Si Dios quiere algo de mí, me lo diría. No mandaría a alguien más para que lo hiciera, como si un ser infinito pudiera estar corto de tiempo. Y ciertamente no mandaría a humanos falibles y pecadores a enviar un sinnúmero de mensajes contradictorios y confusos. Dios enviaría el mensaje él mismo, directamente, a todos y cada uno de nosotros, y con tanta claridad como pueda lograr el ser más brillante en el universo. Todos lo escucharíamos y gritaríamos “¡Eureka!”. Tan obvio y bien demostrado sería su mensaje que cada uno de nosotros lo escucharía en los términos exactos que pudiéramos entender. Y todos estaríamos de acuerdo sobre qué era ese mensaje. Incluso si lo rechazáramos, todos por lo menos admitiríamos “Sí, eso fue lo que me dijo ese tal Dios”.

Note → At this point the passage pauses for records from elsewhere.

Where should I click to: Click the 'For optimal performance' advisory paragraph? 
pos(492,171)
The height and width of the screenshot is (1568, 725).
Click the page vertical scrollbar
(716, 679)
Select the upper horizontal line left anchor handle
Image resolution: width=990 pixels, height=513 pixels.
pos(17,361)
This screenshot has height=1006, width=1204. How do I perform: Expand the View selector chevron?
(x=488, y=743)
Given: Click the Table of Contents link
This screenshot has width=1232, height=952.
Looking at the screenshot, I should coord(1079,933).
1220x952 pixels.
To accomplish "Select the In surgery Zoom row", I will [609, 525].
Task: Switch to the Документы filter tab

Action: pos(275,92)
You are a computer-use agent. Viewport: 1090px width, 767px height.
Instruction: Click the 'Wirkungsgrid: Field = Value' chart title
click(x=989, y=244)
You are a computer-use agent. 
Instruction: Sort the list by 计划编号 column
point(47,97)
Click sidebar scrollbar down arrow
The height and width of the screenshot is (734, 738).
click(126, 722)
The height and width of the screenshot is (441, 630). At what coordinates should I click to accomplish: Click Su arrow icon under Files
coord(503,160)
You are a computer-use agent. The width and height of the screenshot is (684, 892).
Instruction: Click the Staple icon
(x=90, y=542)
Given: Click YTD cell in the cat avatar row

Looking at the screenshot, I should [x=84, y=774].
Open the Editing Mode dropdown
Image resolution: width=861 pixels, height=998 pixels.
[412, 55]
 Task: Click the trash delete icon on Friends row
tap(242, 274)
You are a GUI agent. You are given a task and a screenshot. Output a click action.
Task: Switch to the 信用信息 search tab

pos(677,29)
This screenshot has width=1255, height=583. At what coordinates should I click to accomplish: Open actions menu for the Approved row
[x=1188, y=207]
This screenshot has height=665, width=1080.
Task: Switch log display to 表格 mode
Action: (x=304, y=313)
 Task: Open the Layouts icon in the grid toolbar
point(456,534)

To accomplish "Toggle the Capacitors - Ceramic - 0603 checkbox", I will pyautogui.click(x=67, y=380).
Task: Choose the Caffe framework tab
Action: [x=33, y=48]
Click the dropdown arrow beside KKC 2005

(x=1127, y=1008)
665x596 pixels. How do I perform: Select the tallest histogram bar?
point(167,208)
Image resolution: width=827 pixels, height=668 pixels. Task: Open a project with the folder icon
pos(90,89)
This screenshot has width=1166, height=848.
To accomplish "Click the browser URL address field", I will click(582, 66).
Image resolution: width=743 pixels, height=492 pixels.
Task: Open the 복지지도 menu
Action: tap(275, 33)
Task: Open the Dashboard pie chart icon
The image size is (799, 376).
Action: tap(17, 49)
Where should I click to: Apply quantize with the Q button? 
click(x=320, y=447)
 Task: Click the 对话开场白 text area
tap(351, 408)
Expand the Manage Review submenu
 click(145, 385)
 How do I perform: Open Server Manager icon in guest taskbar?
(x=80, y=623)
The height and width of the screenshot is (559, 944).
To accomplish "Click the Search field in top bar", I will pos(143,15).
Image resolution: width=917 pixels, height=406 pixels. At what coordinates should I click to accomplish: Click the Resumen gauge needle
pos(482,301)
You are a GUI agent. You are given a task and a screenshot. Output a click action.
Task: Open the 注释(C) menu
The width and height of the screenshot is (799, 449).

Las excusas no sirven de nada. El cristiano propone que un ser supremo todopoderoso existe y desea que corrijamos las cosas y por ende no desea que empeoremos las cosas aún más. Esta es un hipótesis comprensible, que predice que no debería haber más confusión sobre cuál religión o doctrina es verdadera de la que existe sobre los fundamentos de la medicina, ingeniería, física, química, e incluso la meteorología. Debería ser indiscutiblemente claro qué es lo que Dios desea que hagamos y qué no desea que hagamos. Cualquier discusión que pueda surgir sobre el tema se podría resolver tan fácil y decisivamente como cualquier discusión entre dos doctores, químicos o ingenieros a la hora de tratar a un paciente, identificar un compuesto químico o diseñar un puente. Pero esto no es lo que observamos. En vez de eso, observamos justamente lo contrario: desacuerdos sin solución y confusión. Esta es claramente una predicción fallida. Una predicción fallida significa una teoría falsa. Por lo tanto, el cristianismo es falso.
(Traducción parcial del ensayo “Por qué no soy cristiano”, Why I Am Not a Christian, de Richard Carrier).